# Text
The best writing in Girls is where Dunham shrinks the canvas. ‘One Man’s Trash’ begins at Ray’s coffee shop where Hannah is working. Handsome local doctor Josh comes in and starts an argument with Ray, accusing him of putting commercial waste in the doctor’s bins. After the discussion ends in acrimony, Hannah follows the doctor to his house and apologises – it was her that misplaced the trash. They end up having a passionate love affair. Josh is everything Hannah and her friends are not – middle aged, professional, solvent and straightforward. It’s like you’ve suddenly walked into an entirely different show. She tells him: ‘You know what I think I didn’t know until I met you was that I was, like, lonely, in such a deep, deep way.’ Then it ends and they both go on with their entirely separate lives. (My theory for a long time was that the whole thing was a fantasy of either partner constructed around a chance meeting, but then Josh comes back in the last series and it’s obvious that they both remember their time together. Still, I think my fantasy theory is better and will be sticking to it, against the evidence.)

# Task goal
Carry the passage on Girls and its episode 'One Man's Trash' forward from its final sentence.

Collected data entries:
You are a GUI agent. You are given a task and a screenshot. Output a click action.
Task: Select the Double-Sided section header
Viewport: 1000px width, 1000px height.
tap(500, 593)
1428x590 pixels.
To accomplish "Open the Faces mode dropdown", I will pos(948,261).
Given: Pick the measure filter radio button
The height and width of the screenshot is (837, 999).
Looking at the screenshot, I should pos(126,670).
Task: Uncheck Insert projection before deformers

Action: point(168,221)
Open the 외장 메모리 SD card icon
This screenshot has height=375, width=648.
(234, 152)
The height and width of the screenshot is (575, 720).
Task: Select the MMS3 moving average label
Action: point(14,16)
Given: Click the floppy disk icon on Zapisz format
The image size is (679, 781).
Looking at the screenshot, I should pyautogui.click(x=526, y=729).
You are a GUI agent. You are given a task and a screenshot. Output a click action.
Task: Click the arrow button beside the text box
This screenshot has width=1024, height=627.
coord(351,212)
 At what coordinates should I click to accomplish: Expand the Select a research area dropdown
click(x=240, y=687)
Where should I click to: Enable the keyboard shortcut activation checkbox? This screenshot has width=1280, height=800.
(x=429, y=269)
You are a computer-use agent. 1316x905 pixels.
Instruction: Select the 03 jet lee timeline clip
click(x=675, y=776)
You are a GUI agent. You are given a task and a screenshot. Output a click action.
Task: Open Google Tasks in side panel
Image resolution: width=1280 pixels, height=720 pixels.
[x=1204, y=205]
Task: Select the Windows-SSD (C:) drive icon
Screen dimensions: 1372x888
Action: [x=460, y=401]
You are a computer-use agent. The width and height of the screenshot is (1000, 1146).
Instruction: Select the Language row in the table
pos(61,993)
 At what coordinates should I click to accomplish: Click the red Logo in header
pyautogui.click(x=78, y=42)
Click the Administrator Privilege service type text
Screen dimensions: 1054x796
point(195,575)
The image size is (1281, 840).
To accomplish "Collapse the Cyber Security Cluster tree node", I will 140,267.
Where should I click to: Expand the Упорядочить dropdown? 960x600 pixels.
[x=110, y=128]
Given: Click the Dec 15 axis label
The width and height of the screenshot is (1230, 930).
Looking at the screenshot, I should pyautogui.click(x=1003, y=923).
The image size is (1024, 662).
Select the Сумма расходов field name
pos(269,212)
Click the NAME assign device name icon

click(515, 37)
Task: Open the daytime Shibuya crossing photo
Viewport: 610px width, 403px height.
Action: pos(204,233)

# Answer
If the show has a hero it’s Ray of course, the weary and put-upon Brooklyn barista. While everyone else is obsessed with their own bands, videos and relationships, Ray operates on a universal principle of some kind. Furious at the haphazard rat run outside his bedroom window, he starts arguments with several different motorists in the same traffic jam – he’s like a modern Herzog, driven to perpetual distraction by the selfishness and irrationality he sees everywhere in the world around him. When mortality enters the Girls universe, it’s because of Ray. He’s devastated by the death of his friend and mentor. ‘It’s right there, right in front of us, just patiently waiting to take us all.’ His ex Shoshana replies: ‘No. Not me… It’s super random, but I’m just not gonna die, like, ever.’ Ray’s inheritance includes a cache of cassette tapes from lost gigs, which inspires him to go out talking to the people of old Brooklyn that he wouldn’t normally notice. It’s worth comparing Ray’s final creative project to the film that Adam and Jessa make around the same time. While Adam’s movie is centred on himself and just reminds him of his own failures, Ray falls in love during his history mission. He has discovered that happiness comes from without.

What’s it like to drown in your own reflection? I think that’s the question Girls wanted to ask. The characters may be monsters – but Dunham loves her monsters. There’s never a sense that we’re laughing at them – or that we are just laughing at them. We’ve all been this silly and screwed up once, Dunham says – and we may be again. She invites you to the monster’s ball.